### Directions for this task
Nothing but the lines from the top of the following entries through the line with "Korovai (Ukrainian Wedding Bread) (185, 2115)" should be printed, exactly as they are.

---*---

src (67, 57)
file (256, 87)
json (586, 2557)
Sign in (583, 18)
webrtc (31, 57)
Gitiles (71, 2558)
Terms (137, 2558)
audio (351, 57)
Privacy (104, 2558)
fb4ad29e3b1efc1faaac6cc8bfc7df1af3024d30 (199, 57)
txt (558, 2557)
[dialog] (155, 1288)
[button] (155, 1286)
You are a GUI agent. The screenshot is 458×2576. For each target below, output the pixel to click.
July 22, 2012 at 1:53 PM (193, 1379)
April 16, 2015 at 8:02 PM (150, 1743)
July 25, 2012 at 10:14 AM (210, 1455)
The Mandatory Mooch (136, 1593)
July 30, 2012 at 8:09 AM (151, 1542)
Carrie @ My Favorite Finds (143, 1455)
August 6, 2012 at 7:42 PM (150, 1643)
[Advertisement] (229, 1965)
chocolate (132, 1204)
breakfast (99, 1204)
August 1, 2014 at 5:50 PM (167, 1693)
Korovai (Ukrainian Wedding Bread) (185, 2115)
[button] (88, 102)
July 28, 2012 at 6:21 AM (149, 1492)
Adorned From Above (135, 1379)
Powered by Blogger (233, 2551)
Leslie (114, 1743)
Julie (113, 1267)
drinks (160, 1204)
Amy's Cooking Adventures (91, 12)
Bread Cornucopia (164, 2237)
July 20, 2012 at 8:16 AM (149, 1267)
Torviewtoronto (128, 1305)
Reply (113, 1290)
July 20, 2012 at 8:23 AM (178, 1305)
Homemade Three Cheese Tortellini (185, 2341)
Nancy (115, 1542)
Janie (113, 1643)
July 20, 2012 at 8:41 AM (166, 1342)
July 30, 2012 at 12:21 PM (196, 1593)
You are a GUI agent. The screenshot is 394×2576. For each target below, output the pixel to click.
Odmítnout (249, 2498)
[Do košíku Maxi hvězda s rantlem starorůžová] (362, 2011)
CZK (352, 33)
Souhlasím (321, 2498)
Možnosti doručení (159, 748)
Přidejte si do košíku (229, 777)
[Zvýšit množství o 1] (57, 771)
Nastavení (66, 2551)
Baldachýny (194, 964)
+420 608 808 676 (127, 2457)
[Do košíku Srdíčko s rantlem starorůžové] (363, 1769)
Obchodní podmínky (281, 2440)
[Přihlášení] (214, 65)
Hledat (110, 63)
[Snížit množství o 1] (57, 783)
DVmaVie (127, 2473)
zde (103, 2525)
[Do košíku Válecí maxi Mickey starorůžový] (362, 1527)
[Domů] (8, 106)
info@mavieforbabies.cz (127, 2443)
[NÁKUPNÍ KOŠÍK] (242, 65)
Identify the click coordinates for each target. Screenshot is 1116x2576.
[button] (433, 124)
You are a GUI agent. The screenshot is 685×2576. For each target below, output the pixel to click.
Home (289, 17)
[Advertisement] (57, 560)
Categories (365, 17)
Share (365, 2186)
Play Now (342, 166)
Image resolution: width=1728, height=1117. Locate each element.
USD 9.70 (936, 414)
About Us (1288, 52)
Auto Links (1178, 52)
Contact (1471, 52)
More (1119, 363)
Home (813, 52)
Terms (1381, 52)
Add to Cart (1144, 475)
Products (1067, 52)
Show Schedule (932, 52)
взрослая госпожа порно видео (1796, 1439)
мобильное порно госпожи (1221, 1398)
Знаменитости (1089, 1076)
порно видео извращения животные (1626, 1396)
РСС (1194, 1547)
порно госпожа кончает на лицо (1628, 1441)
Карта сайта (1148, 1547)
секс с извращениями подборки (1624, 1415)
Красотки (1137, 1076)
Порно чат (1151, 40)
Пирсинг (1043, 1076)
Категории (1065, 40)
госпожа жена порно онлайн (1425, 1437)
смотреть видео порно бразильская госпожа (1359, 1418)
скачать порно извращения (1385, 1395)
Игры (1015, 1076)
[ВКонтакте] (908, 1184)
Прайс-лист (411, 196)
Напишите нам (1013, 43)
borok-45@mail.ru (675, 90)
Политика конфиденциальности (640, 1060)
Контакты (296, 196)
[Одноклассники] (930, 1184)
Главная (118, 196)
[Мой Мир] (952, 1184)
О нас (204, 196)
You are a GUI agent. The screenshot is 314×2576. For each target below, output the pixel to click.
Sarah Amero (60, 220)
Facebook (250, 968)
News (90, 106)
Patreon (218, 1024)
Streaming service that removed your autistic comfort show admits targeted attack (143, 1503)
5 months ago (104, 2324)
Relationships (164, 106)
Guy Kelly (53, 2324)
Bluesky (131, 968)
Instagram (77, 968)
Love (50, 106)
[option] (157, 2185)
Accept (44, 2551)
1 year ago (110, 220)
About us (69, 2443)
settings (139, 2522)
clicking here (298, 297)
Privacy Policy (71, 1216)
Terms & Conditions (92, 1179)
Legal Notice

---*---

### Response to the exercise
src (67, 57)
file (256, 87)
json (586, 2557)
Sign in (583, 18)
webrtc (31, 57)
Gitiles (71, 2558)
Terms (137, 2558)
audio (351, 57)
Privacy (104, 2558)
fb4ad29e3b1efc1faaac6cc8bfc7df1af3024d30 (199, 57)
txt (558, 2557)
[dialog] (155, 1288)
[button] (155, 1286)
You are a GUI agent. The screenshot is 458×2576. For each target below, output the pixel to click.
July 22, 2012 at 1:53 PM (193, 1379)
April 16, 2015 at 8:02 PM (150, 1743)
July 25, 2012 at 10:14 AM (210, 1455)
The Mandatory Mooch (136, 1593)
July 30, 2012 at 8:09 AM (151, 1542)
Carrie @ My Favorite Finds (143, 1455)
August 6, 2012 at 7:42 PM (150, 1643)
[Advertisement] (229, 1965)
chocolate (132, 1204)
breakfast (99, 1204)
August 1, 2014 at 5:50 PM (167, 1693)
Korovai (Ukrainian Wedding Bread) (185, 2115)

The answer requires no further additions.